Porce basin with the Porce II reservoir. Courtesy of Empresas Públicas de Medellín.

To our knowledge, this is the first time that the water footprint assessment is applied to a river basin in a way that a whole range of stakeholders is participating: public (at the local, departmental and national level), private, academic and international organisations are actively involved. We are sure this project will contribute to the understanding of the potential and challenges of the water footprint assessment as a tool to support water policy, and are very happy to be part of this team. This initiative is part of the SuizAgua Colombia Project from the Swiss Agency for Development and Cooperation and counts on financial and technical support from several national and international organisations. Read more about the project in the project summary, and do not hesitate to contact us if you would like to know more.

The city of Medellin seen from the Centro de Ciencia y Tecnología de Antioquia.
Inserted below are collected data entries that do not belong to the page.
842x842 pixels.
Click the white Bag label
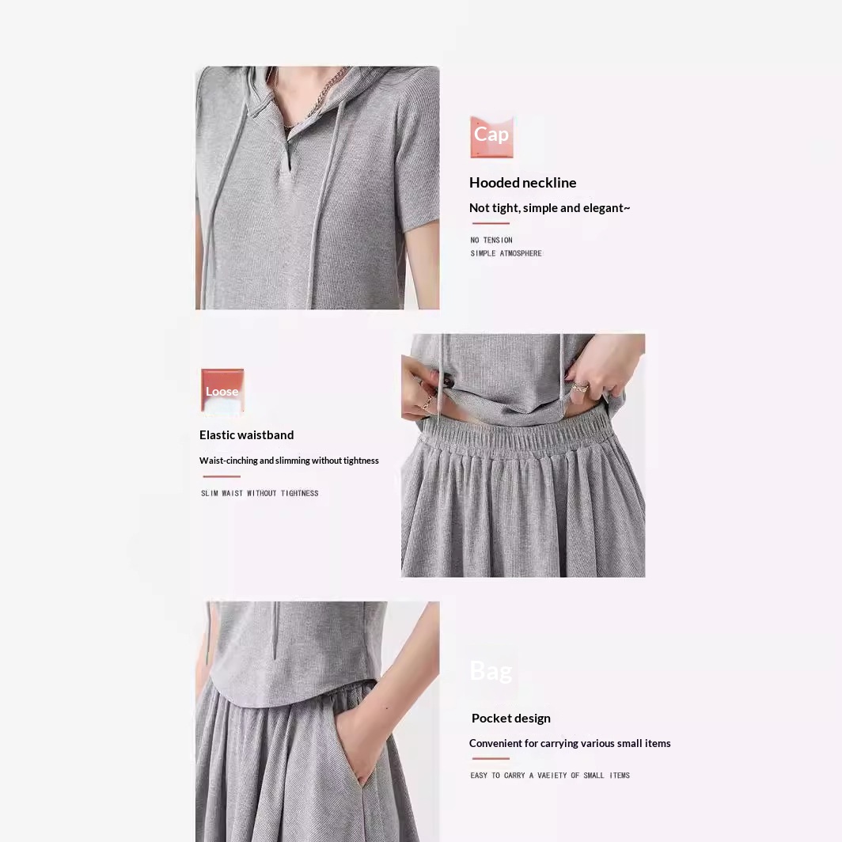[x=491, y=671]

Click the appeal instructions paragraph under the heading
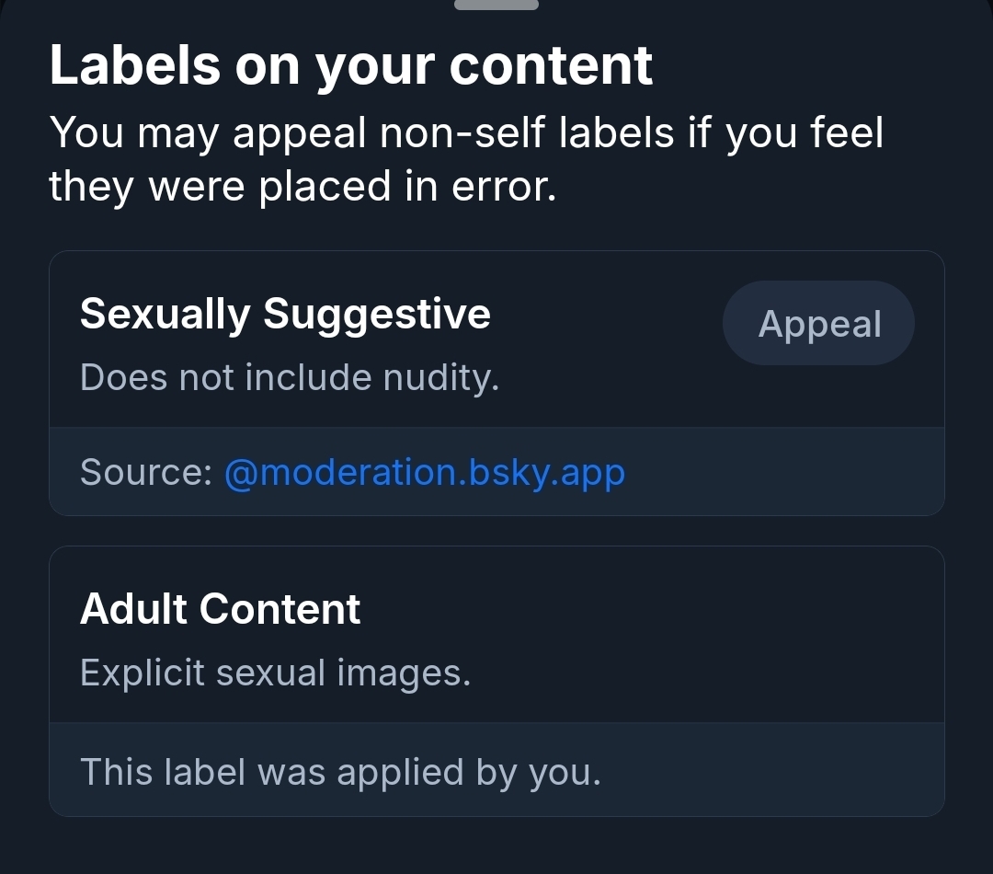point(465,159)
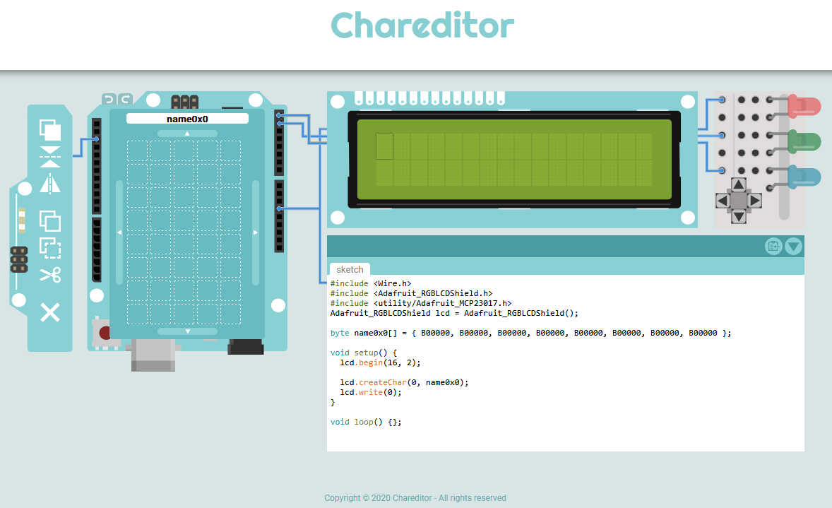This screenshot has width=832, height=508.
Task: Mirror the character horizontally
Action: click(50, 185)
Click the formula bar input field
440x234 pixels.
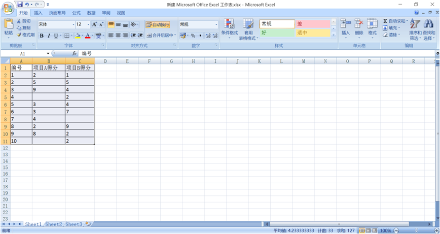253,53
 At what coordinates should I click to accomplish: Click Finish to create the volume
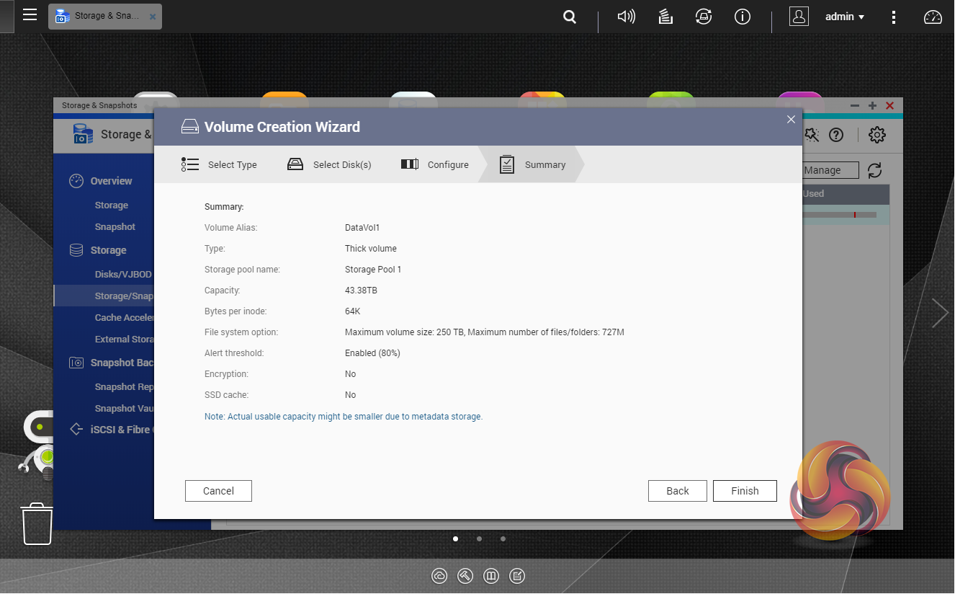coord(745,491)
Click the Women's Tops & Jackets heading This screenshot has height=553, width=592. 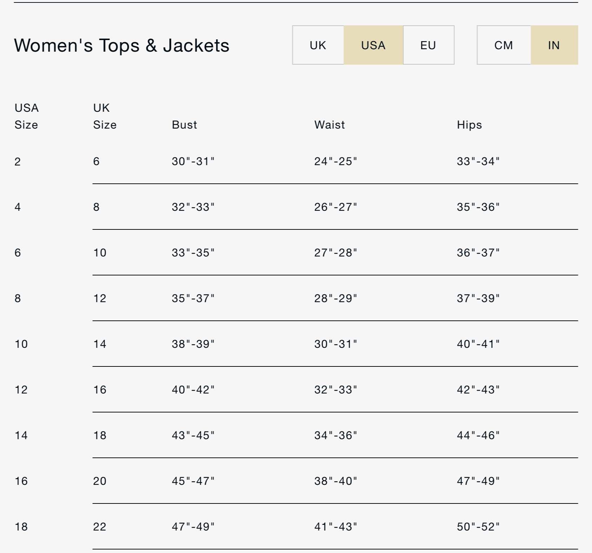coord(121,45)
About the Water Footprint:

The Water Footprint Assessment is a methodology developed by the Water Footprint Network, with the aim of assessing water consumption and pollution, as well as the environmental, economic and social sustainability of those water usages. It can be applied to a process, a product, a consumer, a company, a group of consumers or within a geographically delineated area such as a catchment. We believe the water footprint assessment is a robust tool to understand water consumption and pollution in a catchment, and the logic behind current water allocation in the catchment. We are aware of the existing challenges in this specific water footprint application, such as data accessibility, uncertainties and lack of detailed guidance for a non-scientific public, among others. In spite of the current limitations, the state of the art is evolving rapidly, and the few available catchment case studies indicate that the water footprint assessment contributes with transparency in water consumption and pollution accounts and informs the decision-making process in light of water availability, in the catchment and globally. The information can be used as a starting point to guide dialogues in the catchment.